# Exercise prompt
Each line from the one that holds "This screenshot has height=1080, width=1920." to the end of the records is to be retyped exactly. Pictures are not part of the copy.

# Input material
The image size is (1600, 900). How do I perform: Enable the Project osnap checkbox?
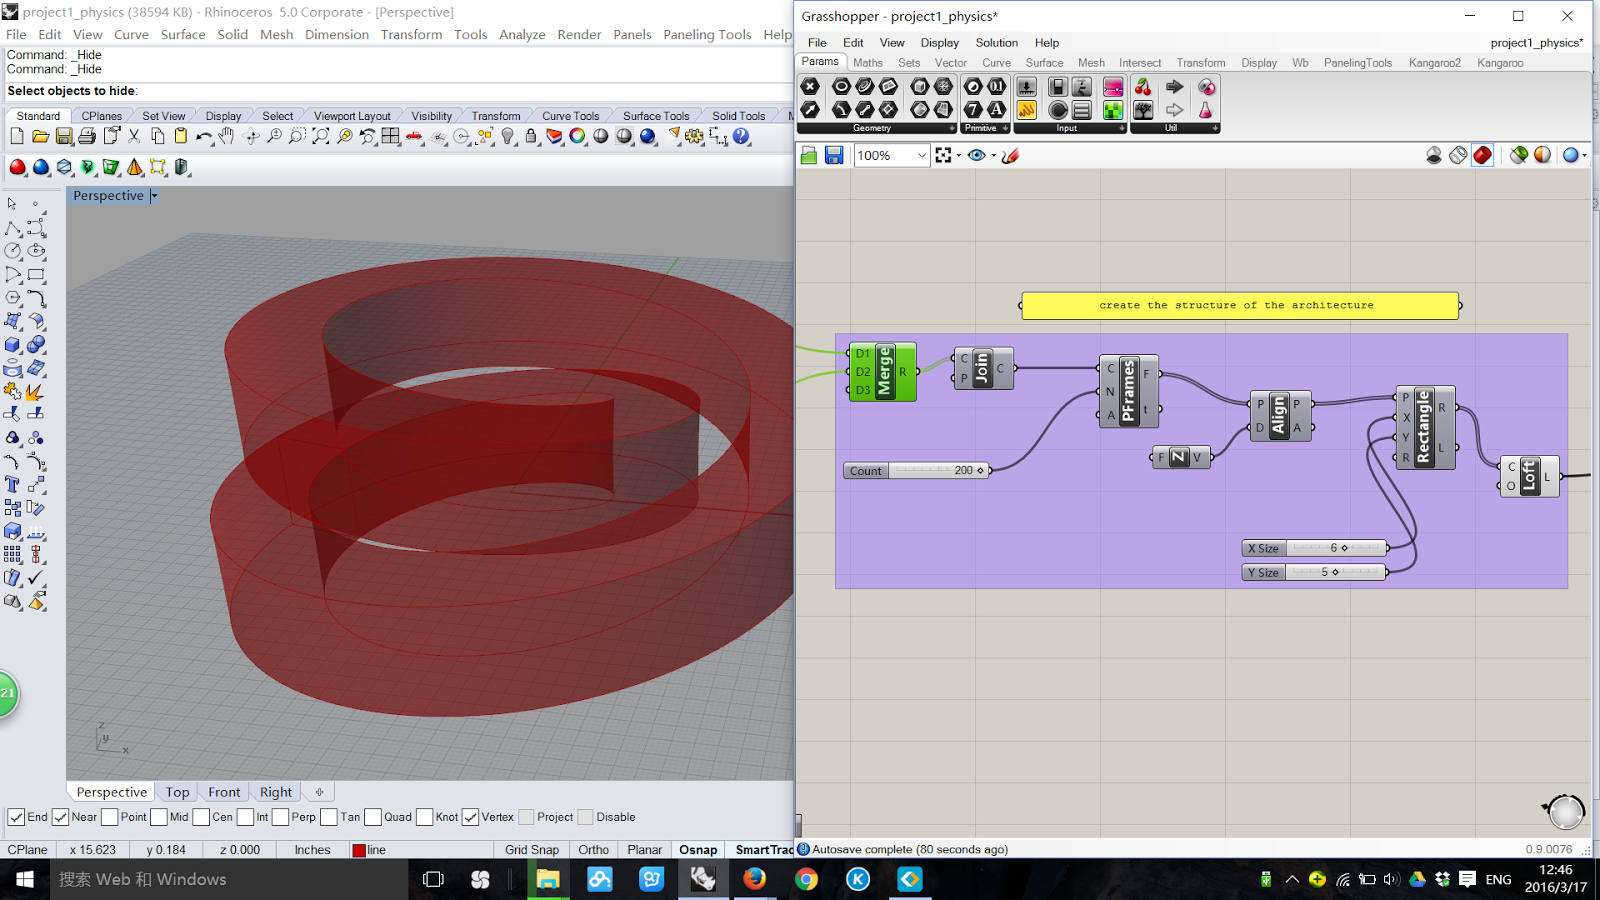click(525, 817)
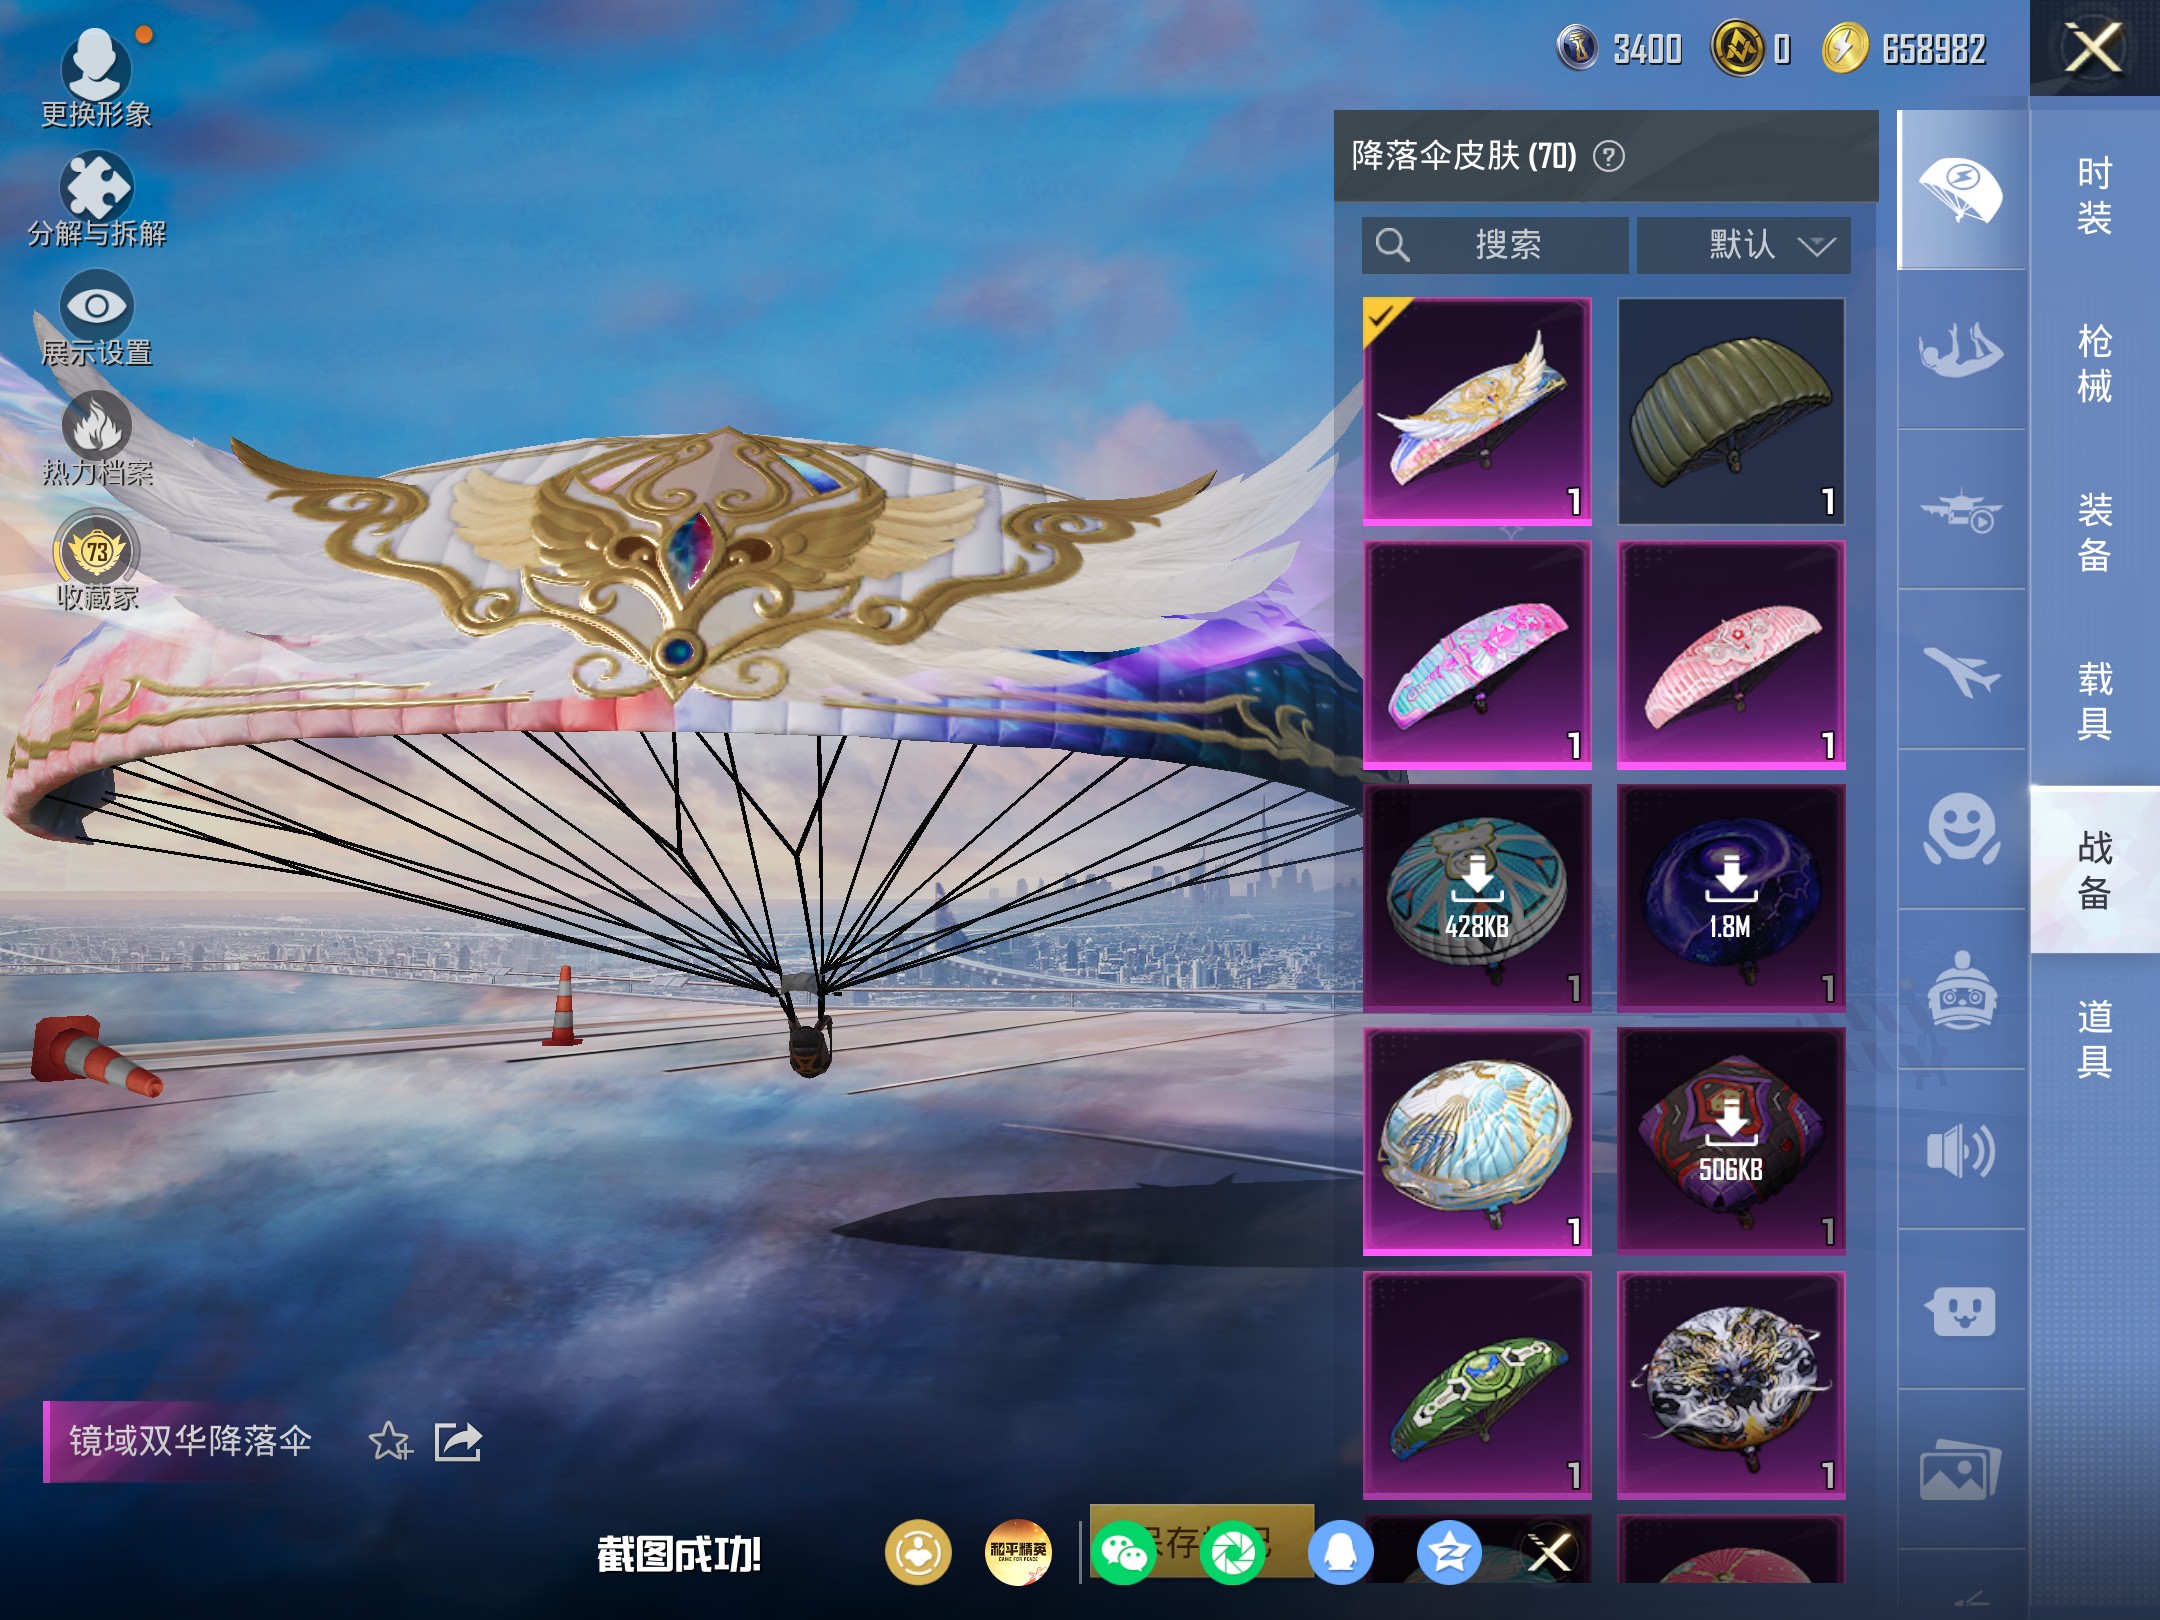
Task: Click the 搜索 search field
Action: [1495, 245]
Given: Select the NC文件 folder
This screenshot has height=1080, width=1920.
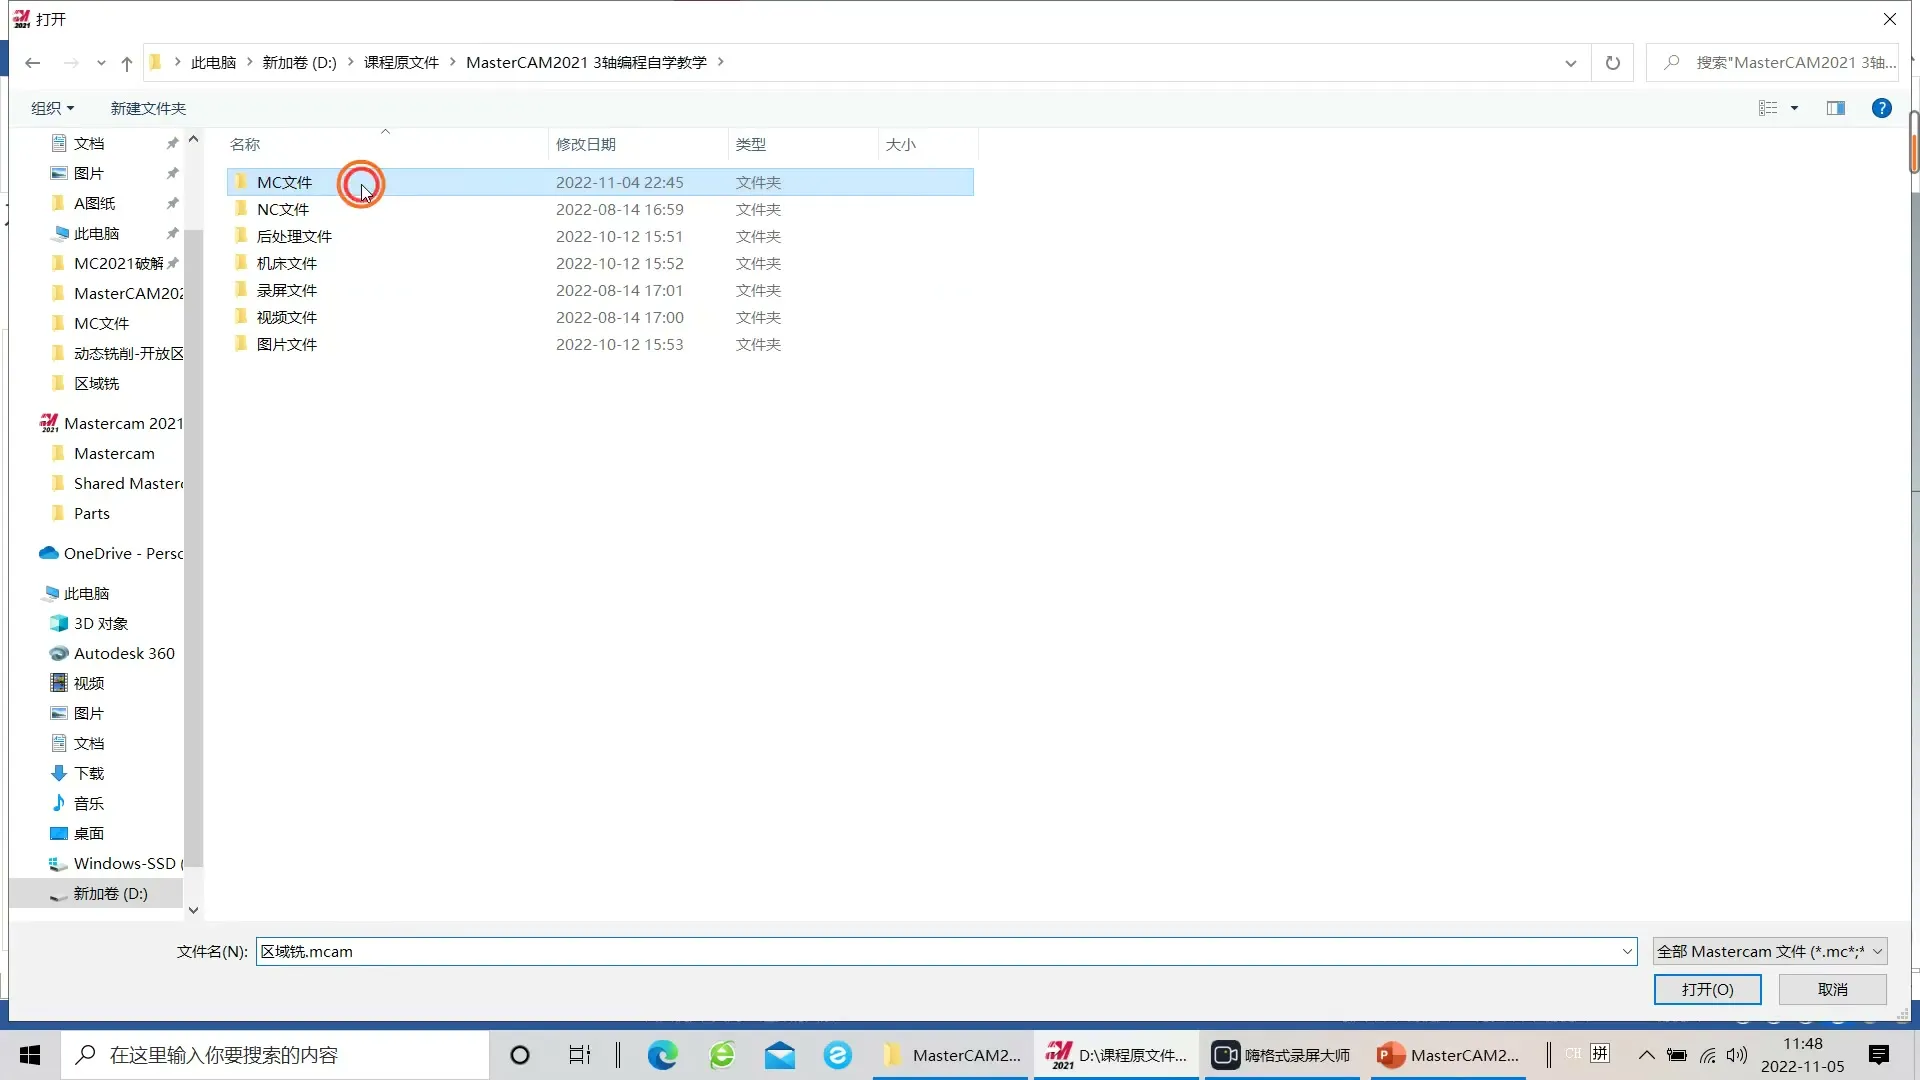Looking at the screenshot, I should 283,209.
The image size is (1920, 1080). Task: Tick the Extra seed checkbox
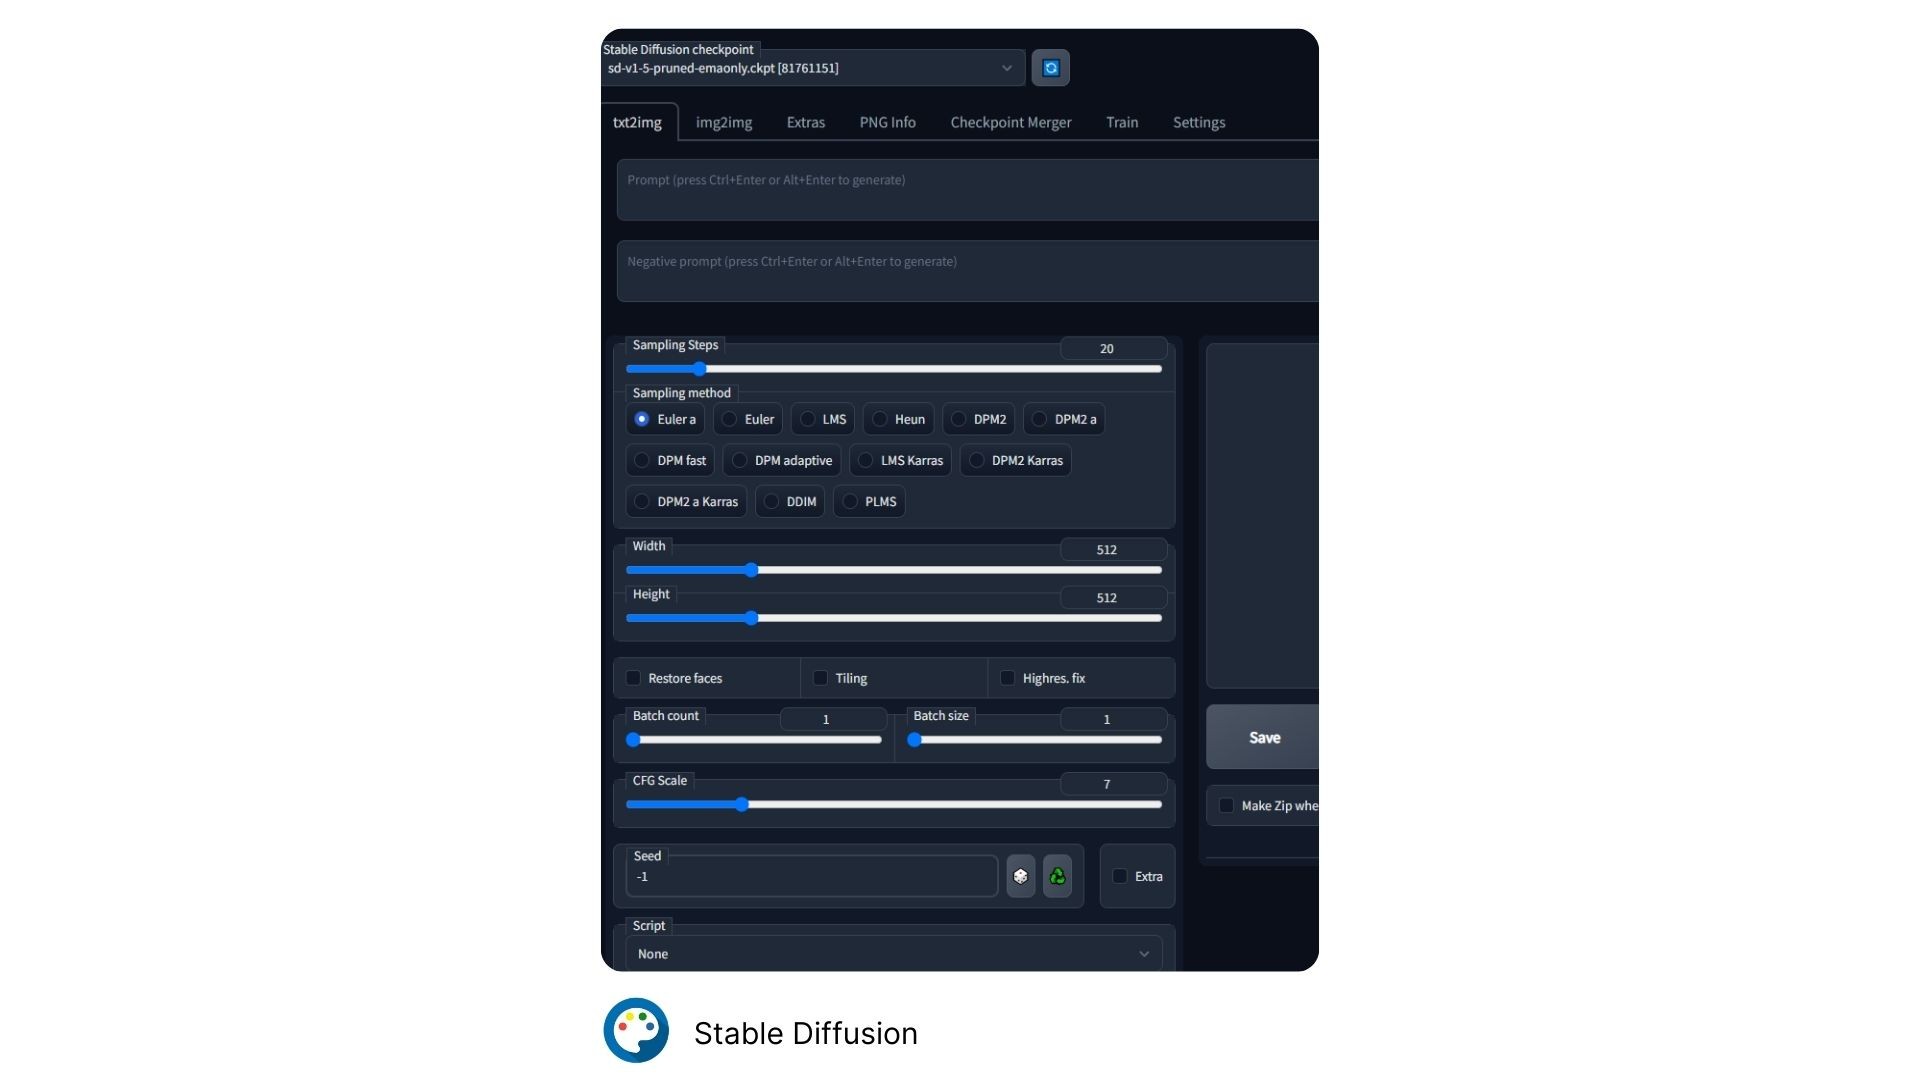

# Output below
This screenshot has height=1080, width=1920.
Looking at the screenshot, I should 283,209.
The image size is (1920, 1080). Task: Tick the Extra seed checkbox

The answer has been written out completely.